Martine Croxall was hosting the Sunday edition of BBC evening show “The Papers,” which reviews the following day’s top print headlines, when she made the remarks.

“Well this is all very exciting isn’t it,” were Croxall’s first words as she opened the program. “Hello and welcome to our look ahead to what the papers will be bringing us tomorrow. Am I allowed to be this gleeful? Well I am.”

“Can we even show you the front pages just yet, have they arrived? No, they haven’t arrived,” she continued after introducing her two guests, both newspaper journalists. “It’s all a little bit, you know, lastminute.com isn’t it? Because all the front pages were probably out of date by the time we received them.”

Referring to a stack of photocopies of the front pages from Britain’s leading newspapers sat on the desk in front of her, Croxall said: “They’re still warm off my printer.”

The show, which is live, aired about 90 minutes after ousted British Prime Minister Boris Johnson, who resigned in July after one scandal too many, confirmed he would not stand for the position of party leader following the resignation of his successor Liz Truss, who lasted 44 days in office.

Although Croxall did not explain to viewers why she was so “gleeful,” critics interpreted her comments to mean she was happy Johnson was not standing.

“Biased BBC presenter celebrates Boris Johnson pulling out of the Tory leadership election,” one person tweeted. Another wrote on the social media site: “Welcome to the impartiality of @BBCNews.”

Later on in the show, one of her guests, parliamentary journalist Tony Grew, said Johnson thinks of himself as “world king” and sardonically added that in addition to the U.K. election he “probably thinks he’s best placed to win the American election in 2024.” In response, Croxall giggled, before stopping herself and saying “sorry.”

“I shouldn’t probably [laugh],” she told Grew. “I’m probably breaking some sort of terrible due impartiality rule by giggling but it is an extraordinary period in which to be a political journalist isn’t it.”

According to the BBC News digital site (which cited Press Association as its source), Croxley has now been taken off air while she is investigated for breaching the corporation’s strict impartiality rules.

A BBC spokesperson told Variety: “BBC News is urgently reviewing last night’s edition of ‘The Papers’ on the News Channel for a potential breach of impartiality. It is imperative that we maintain the highest editorial standards.
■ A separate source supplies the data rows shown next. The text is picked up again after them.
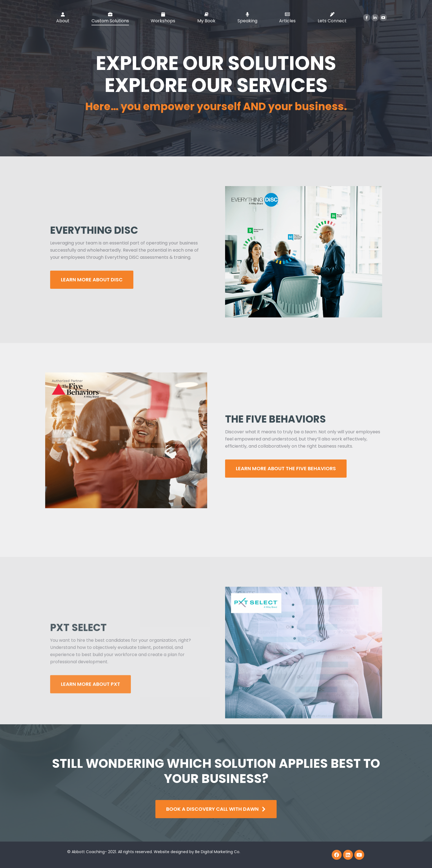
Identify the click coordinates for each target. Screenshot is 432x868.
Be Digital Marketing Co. (218, 852)
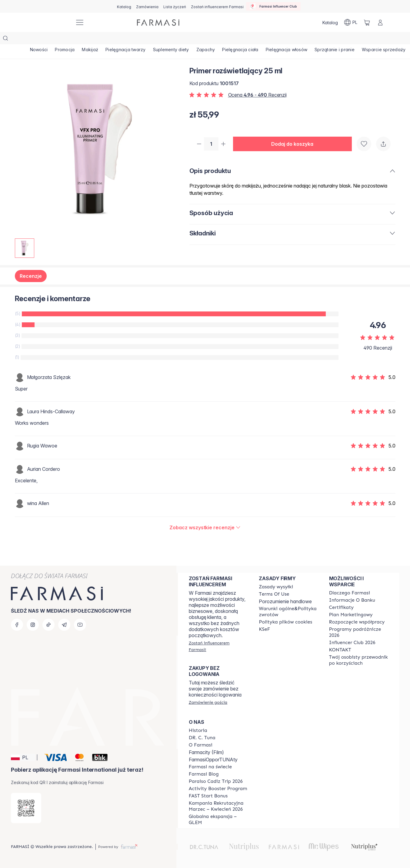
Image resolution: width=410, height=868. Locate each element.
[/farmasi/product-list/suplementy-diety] (197, 39)
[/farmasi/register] (147, 6)
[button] (295, 132)
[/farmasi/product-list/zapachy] (237, 39)
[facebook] (17, 625)
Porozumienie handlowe (285, 601)
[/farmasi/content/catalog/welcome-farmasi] (358, 660)
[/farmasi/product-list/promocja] (73, 39)
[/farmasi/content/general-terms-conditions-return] (288, 612)
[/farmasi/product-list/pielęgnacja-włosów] (329, 39)
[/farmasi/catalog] (124, 6)
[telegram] (64, 625)
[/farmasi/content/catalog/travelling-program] (358, 632)
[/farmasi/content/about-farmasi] (349, 593)
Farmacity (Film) (206, 752)
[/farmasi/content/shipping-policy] (276, 587)
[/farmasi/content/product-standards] (342, 608)
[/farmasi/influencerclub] (273, 6)
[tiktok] (49, 625)
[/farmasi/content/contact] (340, 650)
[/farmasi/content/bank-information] (352, 600)
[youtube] (80, 625)
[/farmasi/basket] (367, 22)
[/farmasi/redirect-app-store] (26, 808)
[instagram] (33, 625)
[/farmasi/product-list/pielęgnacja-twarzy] (145, 39)
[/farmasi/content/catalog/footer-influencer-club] (352, 643)
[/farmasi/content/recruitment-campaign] (218, 806)
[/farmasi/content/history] (198, 731)
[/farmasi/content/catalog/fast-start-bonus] (208, 796)
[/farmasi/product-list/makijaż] (104, 39)
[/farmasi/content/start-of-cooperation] (357, 622)
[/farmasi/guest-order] (208, 702)
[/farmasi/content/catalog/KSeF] (264, 629)
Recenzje (31, 264)
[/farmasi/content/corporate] (210, 767)
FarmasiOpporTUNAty (213, 760)
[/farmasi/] (48, 23)
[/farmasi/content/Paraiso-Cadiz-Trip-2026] (216, 781)
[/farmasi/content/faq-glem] (218, 819)
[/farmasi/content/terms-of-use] (274, 594)
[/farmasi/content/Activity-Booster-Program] (218, 788)
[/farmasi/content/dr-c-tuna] (202, 738)
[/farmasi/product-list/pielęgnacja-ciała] (277, 39)
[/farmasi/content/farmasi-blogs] (203, 774)
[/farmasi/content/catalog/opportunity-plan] (351, 615)
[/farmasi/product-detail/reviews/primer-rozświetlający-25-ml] (205, 515)
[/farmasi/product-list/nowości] (42, 39)
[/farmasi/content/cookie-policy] (285, 622)
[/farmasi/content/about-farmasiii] (200, 745)
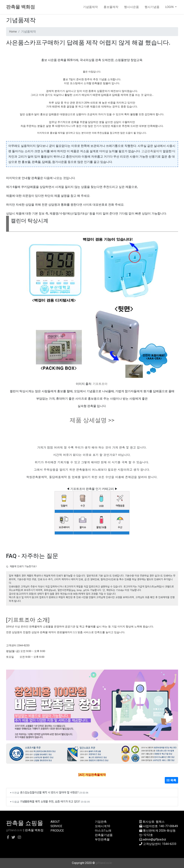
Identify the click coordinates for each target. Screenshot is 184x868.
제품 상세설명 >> (92, 420)
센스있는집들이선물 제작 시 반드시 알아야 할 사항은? (49, 792)
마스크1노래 (103, 831)
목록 (171, 780)
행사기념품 (152, 7)
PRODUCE (57, 831)
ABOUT (55, 822)
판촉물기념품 (104, 835)
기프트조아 (100, 384)
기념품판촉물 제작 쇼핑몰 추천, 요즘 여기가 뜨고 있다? (50, 801)
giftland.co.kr (14, 830)
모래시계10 (102, 826)
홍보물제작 (111, 7)
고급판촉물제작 (152, 151)
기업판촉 (101, 822)
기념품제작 (90, 7)
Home (13, 31)
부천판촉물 (102, 839)
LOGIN (170, 7)
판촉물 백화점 (21, 7)
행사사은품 (131, 7)
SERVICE (56, 826)
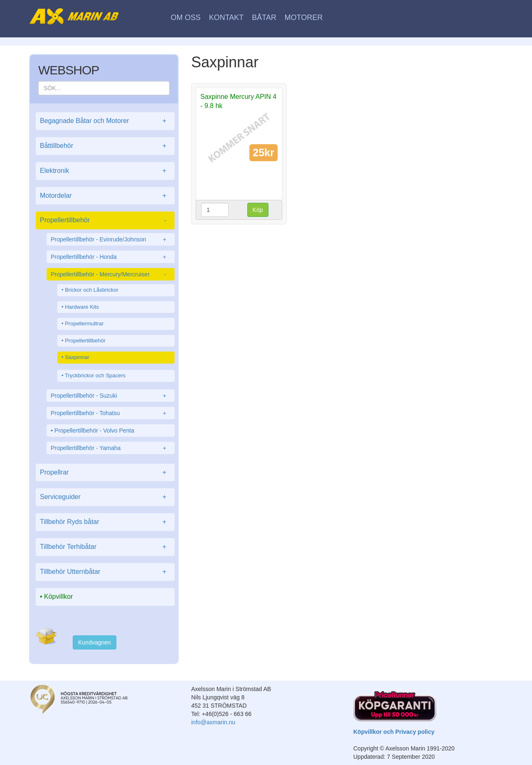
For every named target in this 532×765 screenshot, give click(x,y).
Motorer (304, 17)
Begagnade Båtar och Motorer (105, 121)
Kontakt (226, 17)
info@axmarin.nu (213, 722)
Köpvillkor (58, 596)
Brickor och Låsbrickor (91, 290)
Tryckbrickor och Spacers (95, 375)
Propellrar (105, 472)
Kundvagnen (94, 642)
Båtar (264, 17)
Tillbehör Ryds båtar (105, 522)
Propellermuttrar (84, 323)
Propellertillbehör (105, 220)
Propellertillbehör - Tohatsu (111, 413)
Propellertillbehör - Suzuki (111, 396)
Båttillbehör (105, 146)
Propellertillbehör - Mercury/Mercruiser (111, 274)
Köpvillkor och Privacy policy (394, 732)
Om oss (186, 17)
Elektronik (105, 171)
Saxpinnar (77, 357)
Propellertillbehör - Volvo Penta (94, 430)
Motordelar (105, 196)
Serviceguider (105, 497)
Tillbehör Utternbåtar (105, 572)
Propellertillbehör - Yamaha (111, 448)
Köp (258, 210)
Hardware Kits (82, 307)
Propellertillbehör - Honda (111, 257)
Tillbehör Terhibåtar (105, 547)
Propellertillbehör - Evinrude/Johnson (111, 239)
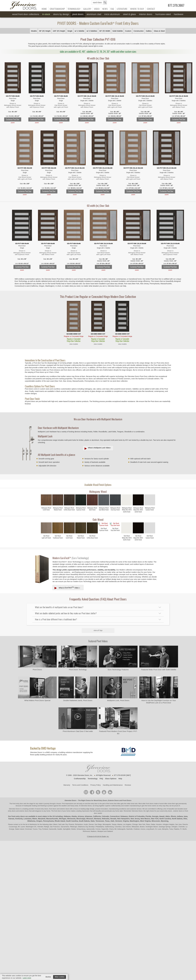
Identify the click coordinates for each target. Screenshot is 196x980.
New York (155, 813)
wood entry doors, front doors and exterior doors (53, 803)
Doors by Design (61, 14)
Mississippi (81, 813)
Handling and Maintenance (113, 780)
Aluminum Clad (94, 14)
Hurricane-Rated (163, 14)
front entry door (18, 798)
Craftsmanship (57, 9)
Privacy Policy (96, 780)
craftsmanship (116, 800)
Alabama (67, 811)
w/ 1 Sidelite (80, 31)
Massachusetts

We have processes in place to uphold our standards, and these processes have been activated.”

Others, however, believe the BBC overreacted and that Croxall was referring to the excitement of working during such a fast-paced political environment. “This is crazy,” tweeted British journalist Etan Small about Croxley’s suspension. “It was abundantly clear that Croxall was talking about her excitement at the front pages being rewritten while she was live on air.”

Earlier this year one of the BBC’s former star journalists, “Newsnight” anchor Emily Maitlis, rebuked the corporation for what she considers its heavy-handed approach to impartiality. In response, the BBC’s chief content office Charlotte Moore said Maitlis had been reprimanded after she had breached “editorial standards.”